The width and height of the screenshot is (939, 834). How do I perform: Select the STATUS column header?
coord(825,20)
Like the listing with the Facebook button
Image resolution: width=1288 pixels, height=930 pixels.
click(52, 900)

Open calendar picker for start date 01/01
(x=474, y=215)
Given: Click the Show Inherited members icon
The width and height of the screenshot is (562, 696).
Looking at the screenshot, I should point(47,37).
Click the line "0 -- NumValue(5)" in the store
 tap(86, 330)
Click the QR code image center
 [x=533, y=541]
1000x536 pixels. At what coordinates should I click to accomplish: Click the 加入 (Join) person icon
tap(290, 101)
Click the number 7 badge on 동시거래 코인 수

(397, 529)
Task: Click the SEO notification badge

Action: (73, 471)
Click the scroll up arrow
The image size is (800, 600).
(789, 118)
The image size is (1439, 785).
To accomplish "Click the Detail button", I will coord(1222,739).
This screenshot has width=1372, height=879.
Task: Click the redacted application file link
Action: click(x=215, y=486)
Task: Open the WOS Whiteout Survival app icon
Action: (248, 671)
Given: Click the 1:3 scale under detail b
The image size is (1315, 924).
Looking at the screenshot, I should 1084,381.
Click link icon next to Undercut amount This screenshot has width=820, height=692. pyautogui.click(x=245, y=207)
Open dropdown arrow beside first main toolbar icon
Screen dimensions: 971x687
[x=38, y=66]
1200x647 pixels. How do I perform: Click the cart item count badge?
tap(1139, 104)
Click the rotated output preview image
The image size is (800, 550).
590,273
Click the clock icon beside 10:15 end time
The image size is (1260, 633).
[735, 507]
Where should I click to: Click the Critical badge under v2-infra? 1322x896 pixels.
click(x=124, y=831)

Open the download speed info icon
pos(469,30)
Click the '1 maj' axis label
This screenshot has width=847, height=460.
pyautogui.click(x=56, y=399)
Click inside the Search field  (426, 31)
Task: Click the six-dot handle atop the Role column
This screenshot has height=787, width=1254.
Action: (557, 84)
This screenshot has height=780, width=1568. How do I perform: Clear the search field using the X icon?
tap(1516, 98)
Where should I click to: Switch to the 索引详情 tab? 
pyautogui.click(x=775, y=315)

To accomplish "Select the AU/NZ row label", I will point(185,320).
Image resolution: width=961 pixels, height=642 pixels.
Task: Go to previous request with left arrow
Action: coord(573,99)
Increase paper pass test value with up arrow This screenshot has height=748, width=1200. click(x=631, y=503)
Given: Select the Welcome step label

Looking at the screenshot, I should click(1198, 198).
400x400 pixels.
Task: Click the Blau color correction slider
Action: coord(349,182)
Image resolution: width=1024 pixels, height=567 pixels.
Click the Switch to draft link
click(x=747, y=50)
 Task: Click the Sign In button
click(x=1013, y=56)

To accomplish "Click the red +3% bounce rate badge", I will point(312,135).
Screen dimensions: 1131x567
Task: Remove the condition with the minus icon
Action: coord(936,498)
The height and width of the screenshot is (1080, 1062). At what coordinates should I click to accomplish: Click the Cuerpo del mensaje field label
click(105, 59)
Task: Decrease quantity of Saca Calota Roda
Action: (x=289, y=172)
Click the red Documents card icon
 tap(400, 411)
• • •
* What the task asks: Exactly as written, return every line of the material.

* Solution for this task:
The width and height of the screenshot is (939, 834). How do I perform: Select the STATUS column header?
coord(825,20)
Like the listing with the Facebook button
Image resolution: width=1288 pixels, height=930 pixels.
click(52, 900)

Open calendar picker for start date 01/01
(x=474, y=215)
Given: Click the Show Inherited members icon
The width and height of the screenshot is (562, 696).
Looking at the screenshot, I should point(47,37).
Click the line "0 -- NumValue(5)" in the store
 tap(86, 330)
Click the QR code image center
 [x=533, y=541]
1000x536 pixels. At what coordinates should I click to accomplish: Click the 加入 (Join) person icon
tap(290, 101)
Click the number 7 badge on 동시거래 코인 수

(397, 529)
Task: Click the SEO notification badge

Action: (73, 471)
Click the scroll up arrow
The image size is (800, 600).
(789, 118)
The image size is (1439, 785).
To accomplish "Click the Detail button", I will coord(1222,739).
This screenshot has width=1372, height=879.
Task: Click the redacted application file link
Action: click(x=215, y=486)
Task: Open the WOS Whiteout Survival app icon
Action: (248, 671)
Given: Click the 1:3 scale under detail b
The image size is (1315, 924).
Looking at the screenshot, I should 1084,381.
Click link icon next to Undercut amount This screenshot has width=820, height=692. pyautogui.click(x=245, y=207)
Open dropdown arrow beside first main toolbar icon
Screen dimensions: 971x687
[x=38, y=66]
1200x647 pixels. How do I perform: Click the cart item count badge?
tap(1139, 104)
Click the rotated output preview image
The image size is (800, 550).
590,273
Click the clock icon beside 10:15 end time
The image size is (1260, 633).
[735, 507]
Where should I click to: Click the Critical badge under v2-infra? 1322x896 pixels.
click(x=124, y=831)

Open the download speed info icon
pos(469,30)
Click the '1 maj' axis label
This screenshot has width=847, height=460.
pyautogui.click(x=56, y=399)
Click inside the Search field  (426, 31)
Task: Click the six-dot handle atop the Role column
This screenshot has height=787, width=1254.
Action: (557, 84)
This screenshot has height=780, width=1568. How do I perform: Clear the search field using the X icon?
tap(1516, 98)
Where should I click to: Switch to the 索引详情 tab? 
pyautogui.click(x=775, y=315)

To accomplish "Select the AU/NZ row label", I will point(185,320).
Image resolution: width=961 pixels, height=642 pixels.
Task: Go to previous request with left arrow
Action: coord(573,99)
Increase paper pass test value with up arrow This screenshot has height=748, width=1200. click(x=631, y=503)
Given: Select the Welcome step label

Looking at the screenshot, I should click(1198, 198).
400x400 pixels.
Task: Click the Blau color correction slider
Action: coord(349,182)
Image resolution: width=1024 pixels, height=567 pixels.
Click the Switch to draft link
click(x=747, y=50)
 Task: Click the Sign In button
click(x=1013, y=56)

To accomplish "Click the red +3% bounce rate badge", I will point(312,135).
Screen dimensions: 1131x567
Task: Remove the condition with the minus icon
Action: coord(936,498)
The height and width of the screenshot is (1080, 1062). At what coordinates should I click to accomplish: Click the Cuerpo del mensaje field label
click(105, 59)
Task: Decrease quantity of Saca Calota Roda
Action: (x=289, y=172)
Click the red Documents card icon
 tap(400, 411)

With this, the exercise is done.